House Homeland Security Committee Chairman Mark Green (R-Tenn.) is introducing a bill aimed at preventing the Chinese regime from influencing the State Department.
The bill, called the No CCP Consultants Act, would prohibit the secretary of state from entering into, renewing, or extending contracts relating to “advisory and assistance services” with certain entities, including the governments of China and Russia.
“We must guard against the Chinese Communist Party and its web of espionage,” Mr. Green said in a statement to The Epoch Times on Oct. 31.
His bill will safeguard sensitive materials handled by the State Department, he said.
The entities that the bill named include China’s military, the Chinese regime’s security and intelligence agencies, Chinese companies that the Treasury Department has sanctioned for supporting the "Chinese Military-Industrial Complex," and other ones that the Pentagon has listed as having links to the Chinese military.
The bill would bar State Department engagement with consultancy contractors that had worked with any such Chinese entities in the prior year. The legislation would also require contractors that seek to perform consulting services for the State Department to disclose information regarding work with covered entities in the five years prior.
Any Chinese entity “directly or indirectly” under the control of the CCP would also be banned, the bill states, as would any Russian state-owned entity and those facing U.S. sanctions over Ukraine.
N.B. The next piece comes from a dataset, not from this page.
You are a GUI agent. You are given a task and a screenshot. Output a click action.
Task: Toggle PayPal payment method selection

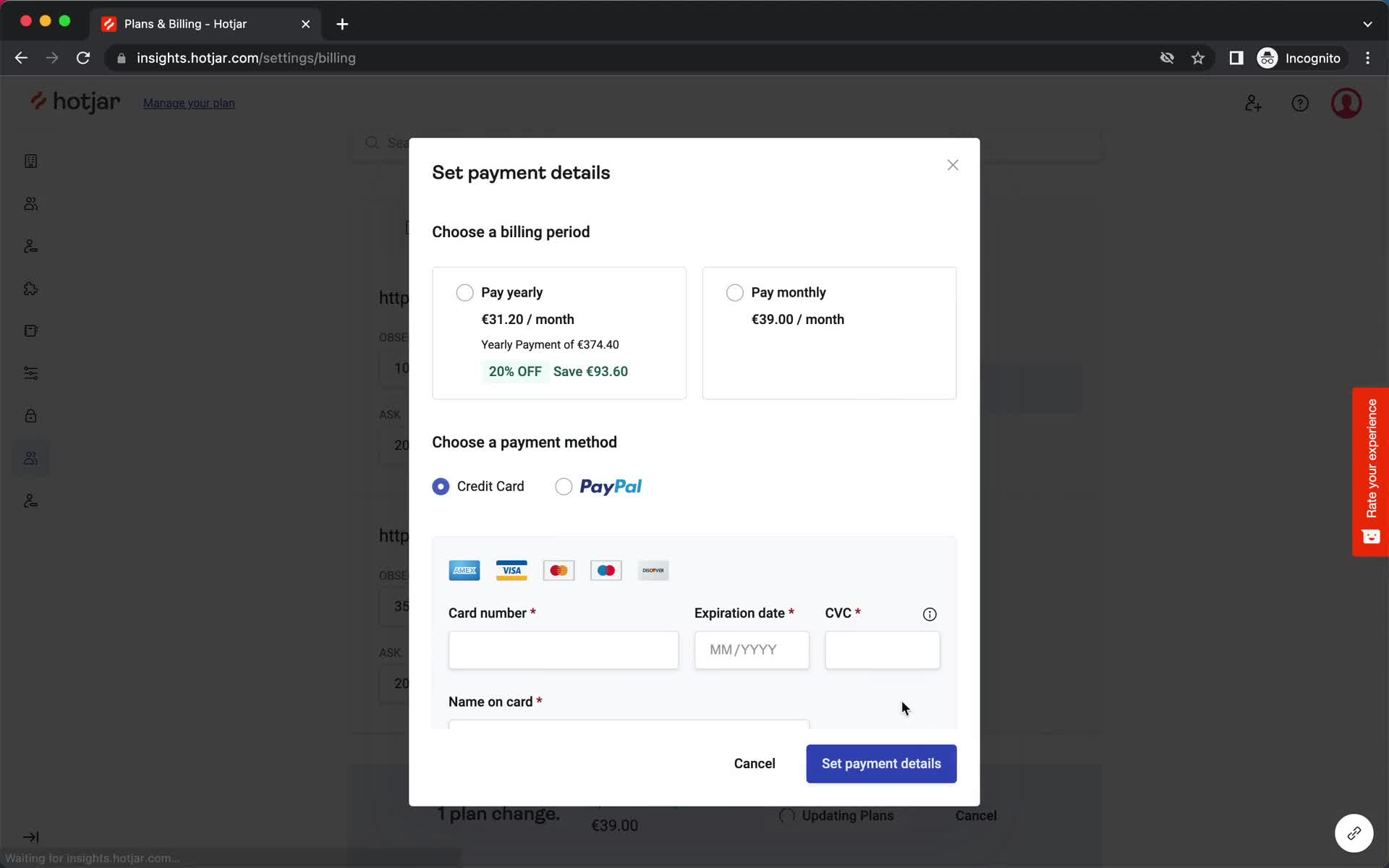click(563, 486)
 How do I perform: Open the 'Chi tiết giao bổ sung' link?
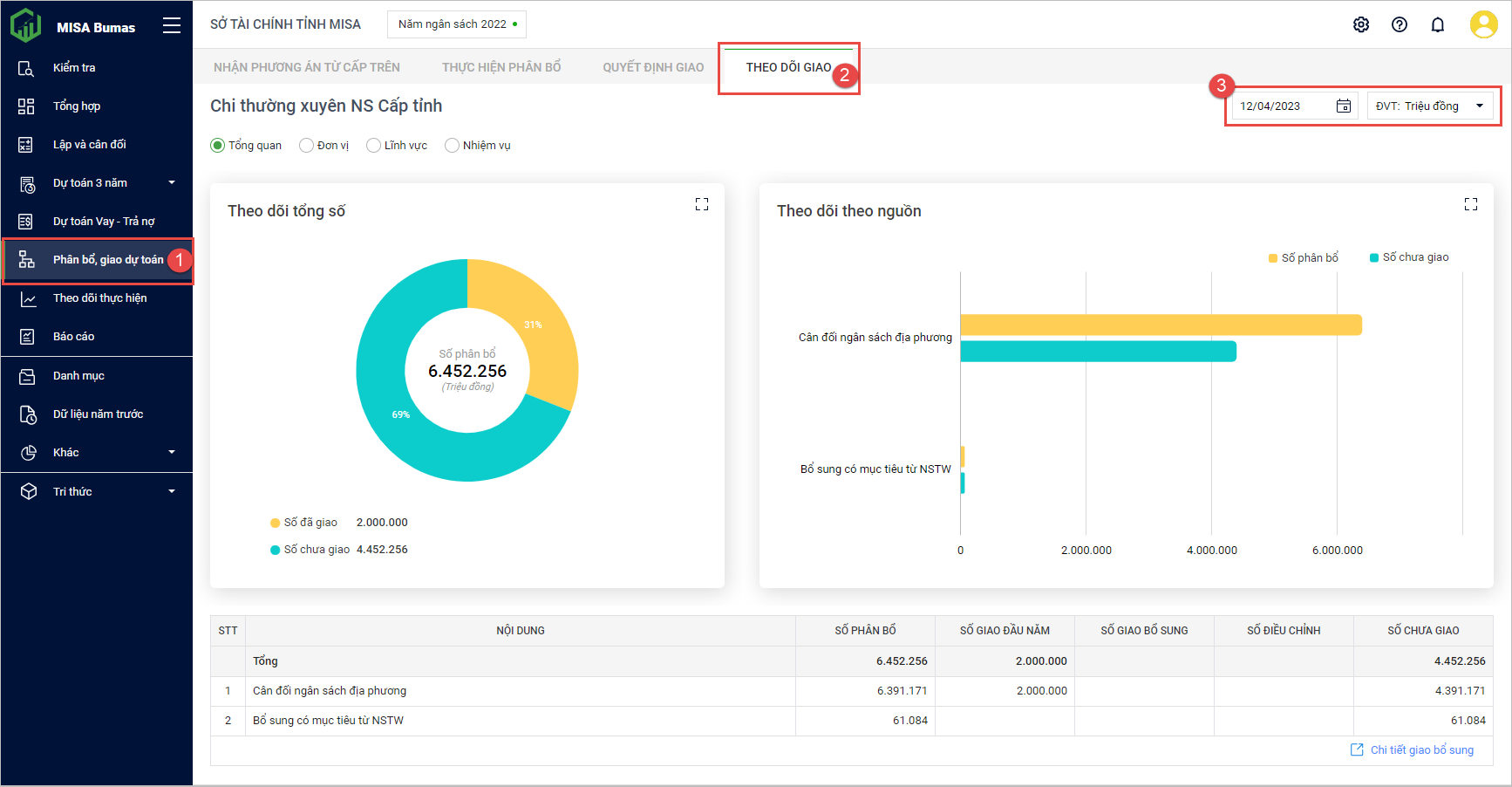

“Anyone who has the CCP as a client better be aware of the kind of regime they’re getting into business with,” Mr. Green told The Epoch Times. “This regime regularly commits cyber attacks against the United States and does everything in its power to weaken us and our allies. The CCP has no qualms about spreading disinformation, propaganda, and outright lies. The kind of firm that wants to do business with the CCP should not be trusted to work for our State Department.”
Concerns about Chinese espionage drew international attention when a Chinese spy balloon flew over the United States in February, passing over a number of sensitive military bases.
The Chinese regime has also targeted the State Department in its intelligence collection. In a month-long state-backed operation in May, Chinese hackers stole about 60,000 emails from State Department officials at about the time Secretary of State Antony Blinken was engaging with Beijing for talks.
In a statement accompanying the bill’s introduction, Mr. Green said the Chinese regime is a “direct threat to our national security” that “[steals] our advanced technologies.”
“[Communist China] has its hand in our port cranes, our children’s phones through TikTok, land near military installations, our farmland, our supply chain, and the devaluation of the dollar,” he said.
Aside from sensitive materials, Mr. Green noted that the State Department also has in its possession classified intelligence and the data of millions of Americans through passports and visas. As a result, it would be “foolish” to allow any CCP-linked consultants close proximity to the State Department, according to the congressman.
“Any consultant or firm which has worked for an adversarial government should have a stop sign put in its way when it comes to being retained by the State Department,” he said. “The stakes are too high.”
If enacted, the secretary of state, after consulting with the heads of federal executive agencies, including the homeland security secretary, would need to revise the State Department’s acquisition regulations, including policies to implement the ban against the covered entities.
In recent years, the Justice Department and the FBI have ramped up efforts to tackle Chinese infiltration, from bringing charges against American and Chinese researchers over alleged intellectual property theft to counterintelligence cases against former U.S. intelligence officials accused of sending secrets to the Chinese regime.
In 2013, a U.S. court sentenced a Chinese national, Liu Sixing, to 70 months in prison for illegally exporting U.S. military trade secrets to China. Mr. Liu stole thousands of electric files from his employer, L-3 Communications, a New Jersey-based defense contractor. The files contained information on U.S. guidance systems for missiles, rockets, and drones.
Candace Marie Claiborne, a former State Department employee, was sentenced to 40 months in prison in 2019 for providing internal State Department documents to China in exchange for money and gifts. The documents she stole included topics ranging from economics to visits by dignitaries between China and the United States.
In response to an inquiry from The Epoch Times, a State Department spokesperson said it does not comment on pending legislation.